Microsoft Secured Starfield from PlayStation after Acquiring ZeniMax
At least in part, Microsoft’s purchase of ZeniMax Media was driven by the company’s desire to get Starfield for Xbox and keep it away from Sony. At the FTC hearing to temporarily halt Microsoft’s acquisition of Activision Blizzard, Xbox CEO Phil Spencer said this.
Spencer asserted that Sony Interactive Entertainment and other rivals bribed developers to keep their games off of the Xbox platform. He mentioned the recently released Final Fantasy 16 as an example. According to Spencer, Sony has an agreement with Bethesda Softworks to prevent the Xbox One version of Ghostwire: Tokyo and Deathloop and was in discussions to do the same with Starfield. In September of 2020, rumors circulated that Sony was in talks to secure a limited-time exclusive for Starfield.
“ZeniMax is a great example,” Spencer said. “When we acquired ZeniMax, one of the impetus for that was that Sony had done a deal for Deathloop and Ghostwire and pay, effectively, Bethesda to not ship those games on Xbox.”
Spencer elaborated that Microsoft had to “secure ownership” of ZeniMax and Starfield in order to maintain its current rate of new Xbox titles. As a third-place console, “we can’t be in a position where we fall further behind on our content ownership,” he said.
Microsoft’s Deal on ZeniMax
In March 2021, Microsoft officially closed on its $7.5 million purchase of ZeniMax, which had been announced in September 2020. Deathloop and Ghostwire: Tokyo were both PlayStation exclusives following Microsoft’s purchase, however, Deathloop made its way to the Xbox Series X in September 2022. Starfield will launch exclusively for Xbox and Windows PC on September 6. On Thursday, Bethesda’s head of publishing, Pete Hines, called Starfield “irresponsibly large,” and he added that porting it to other console platforms would have delayed the game.
“As someone who has been playing it a lot and sees all this stuff to do,” Hines said, “there’s no question in my mind that being able to focus on fewer platforms to support, hardware to support, has been a big benefit to that team.”

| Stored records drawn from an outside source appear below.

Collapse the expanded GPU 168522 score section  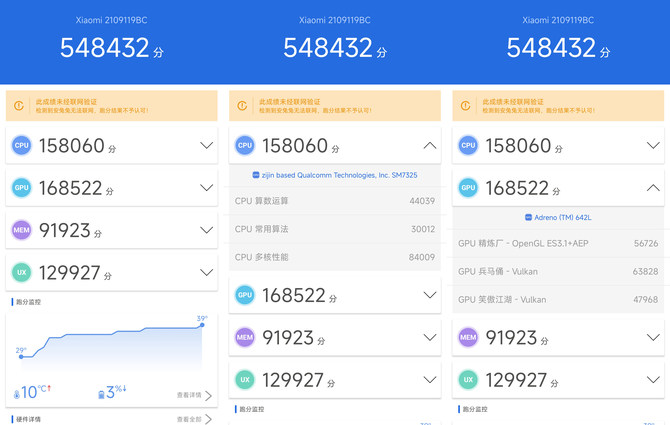click(653, 188)
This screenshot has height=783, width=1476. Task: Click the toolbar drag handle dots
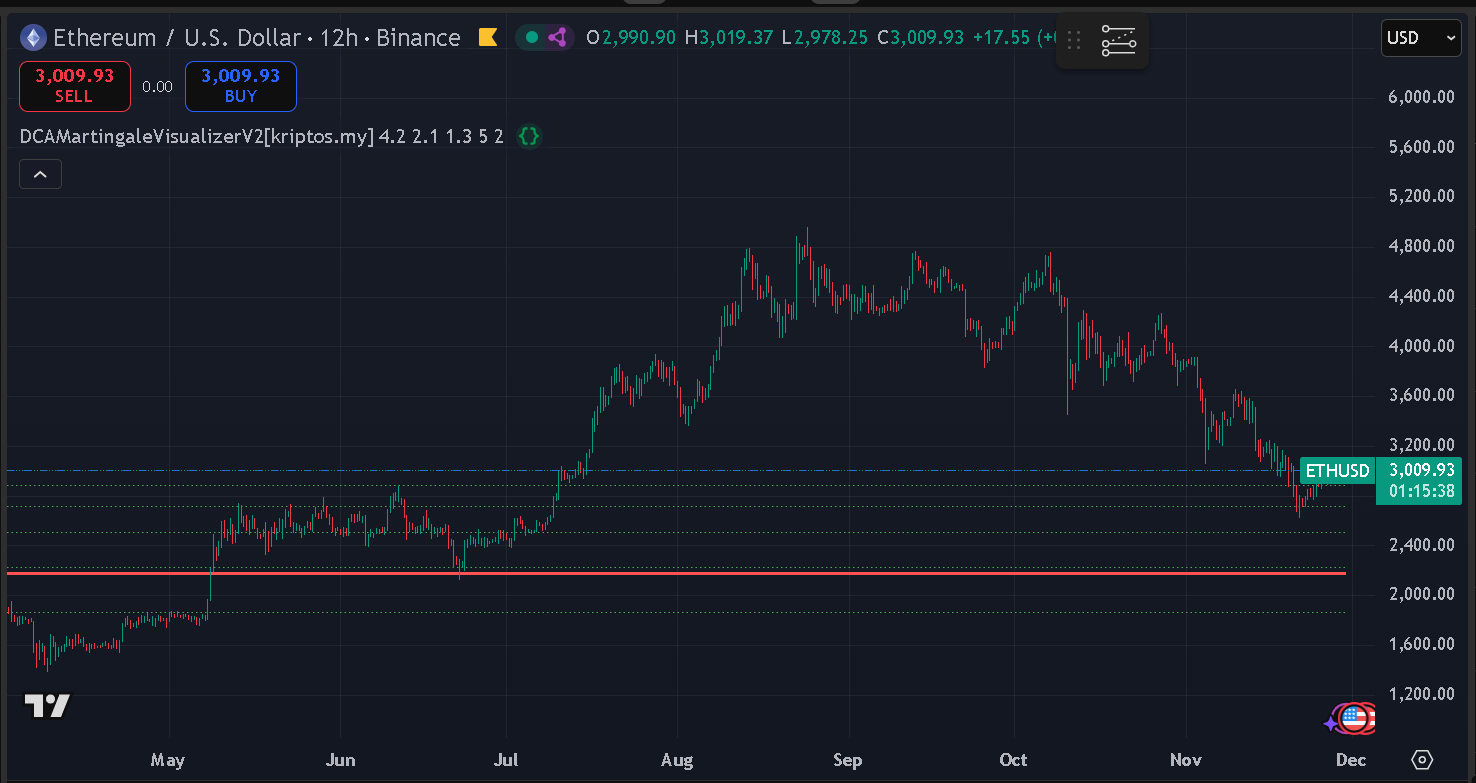(x=1074, y=41)
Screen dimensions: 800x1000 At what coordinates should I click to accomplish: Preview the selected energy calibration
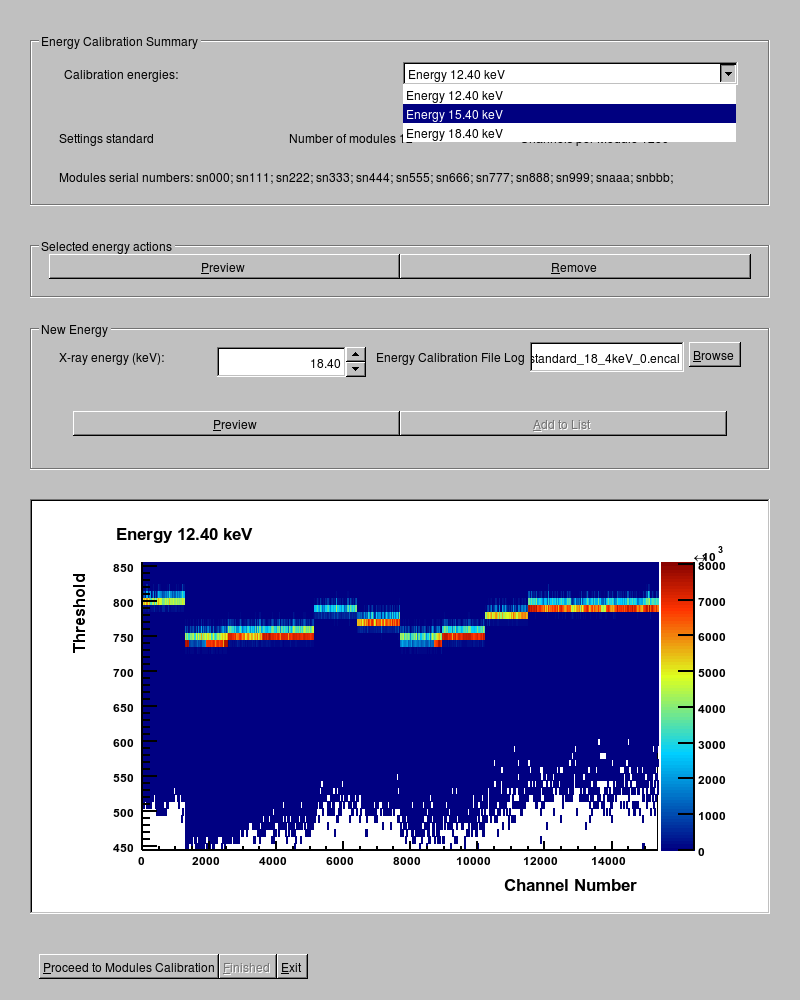tap(223, 267)
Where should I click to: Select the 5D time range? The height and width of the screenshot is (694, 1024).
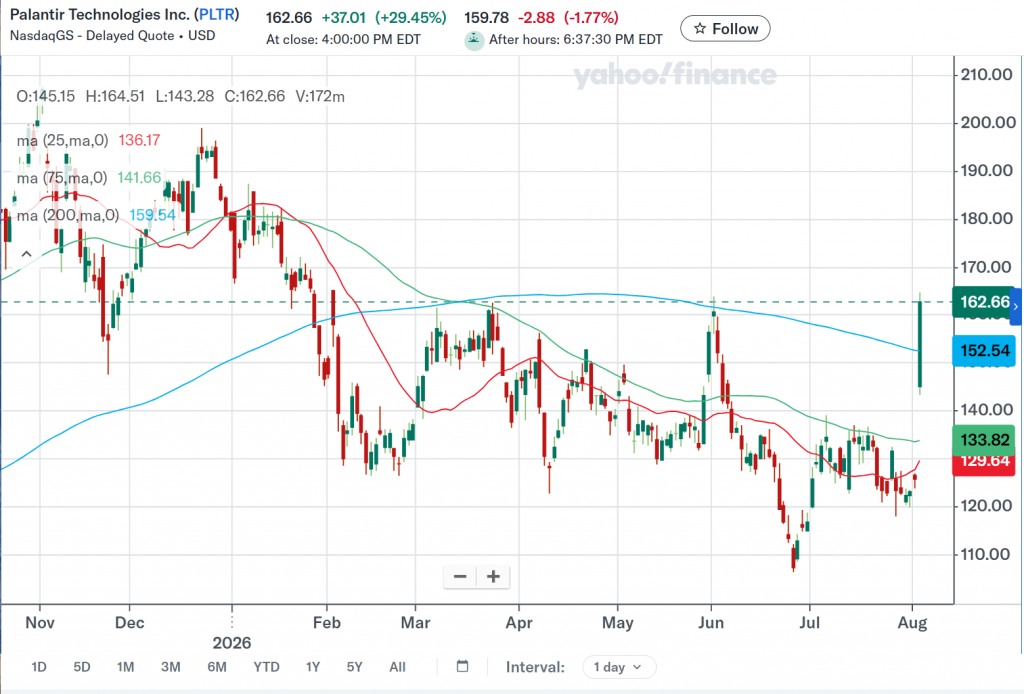tap(82, 667)
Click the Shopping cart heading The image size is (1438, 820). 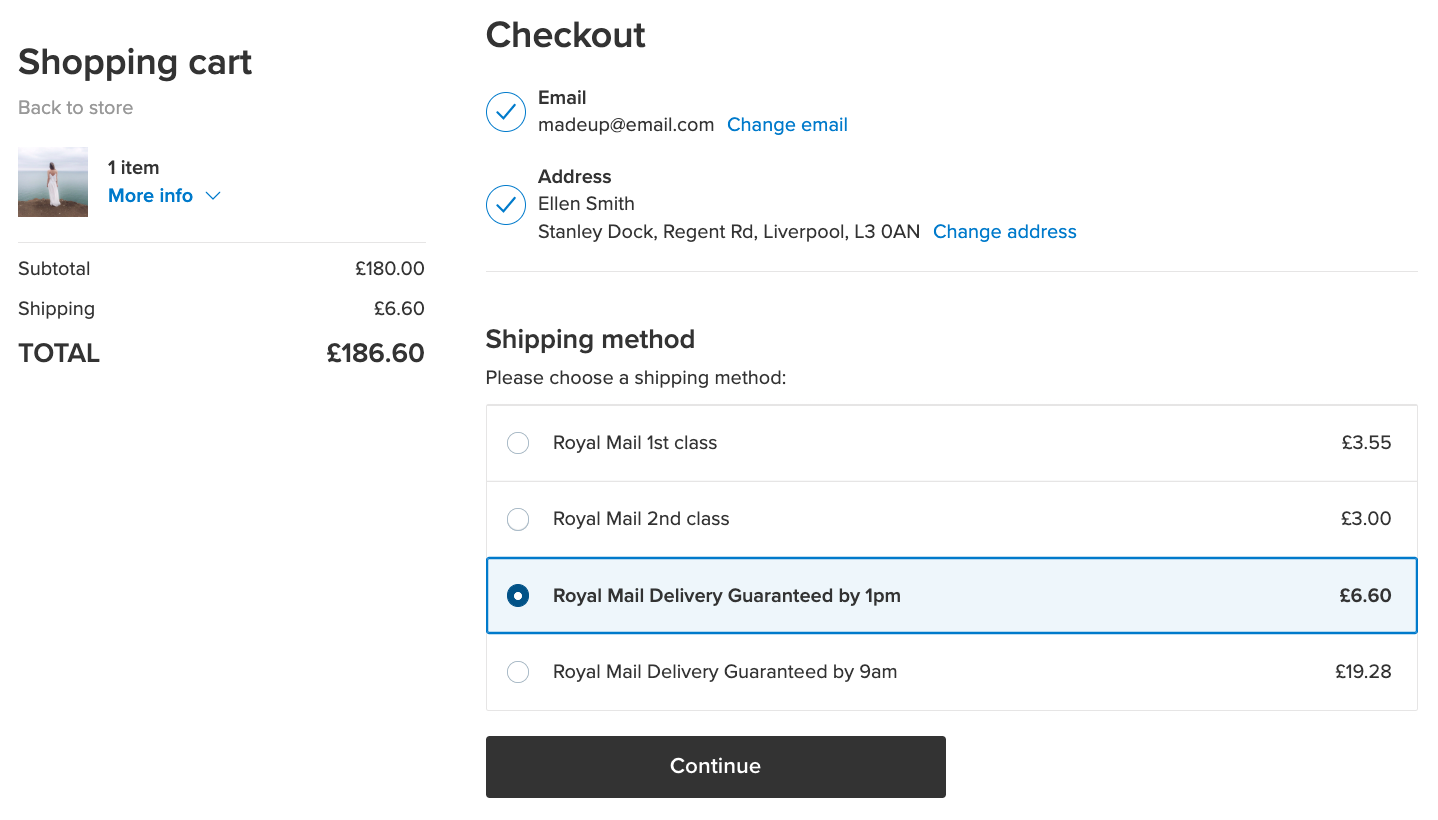[x=134, y=62]
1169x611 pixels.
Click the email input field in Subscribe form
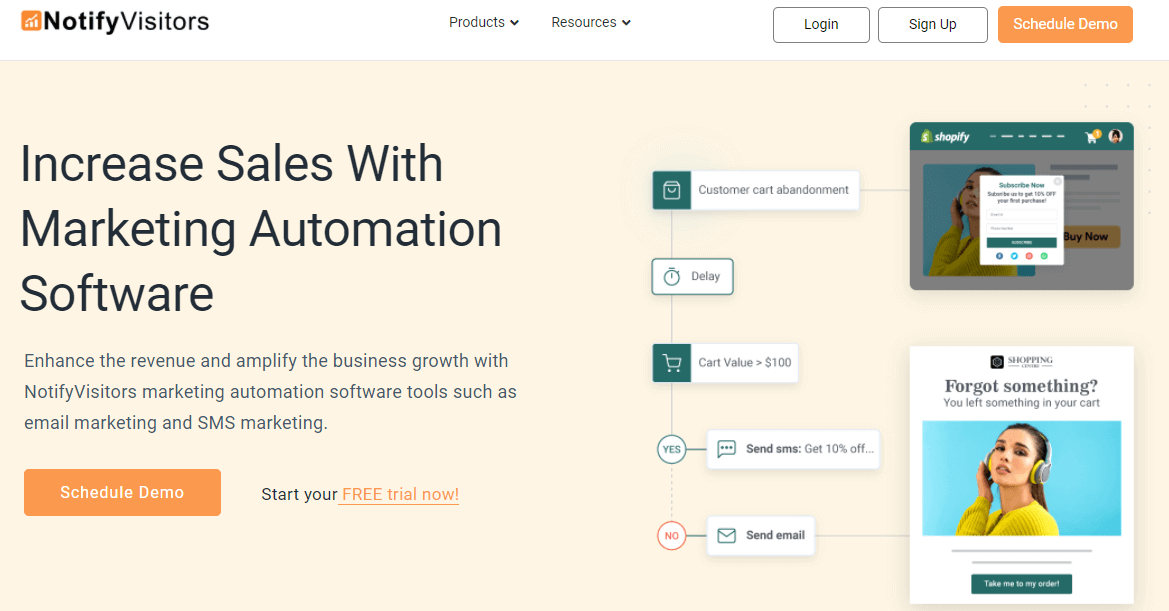[1022, 214]
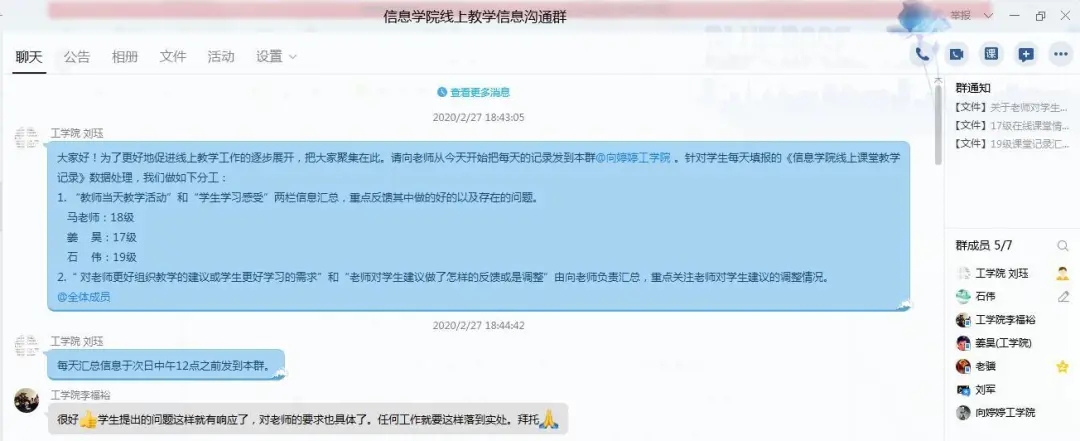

On Friday, Spencer joined Xbox’s senior finance director Jamie Lawver on the stand for the FTC hearing. For reasons of privacy, Judge Jacqueline Scott Corley had the courtroom closed during all of Lawver’s testimony. On Friday, Sony’s Jim Ryan will give a taped deposition and Google Stadia’s Dov Zimring will testify. With the help of Judge Corley, the FTC hopes to delay Microsoft’s acquisition of Activision Blizzard. Depending on her verdict, the deal may be put on hold while the FTC investigates.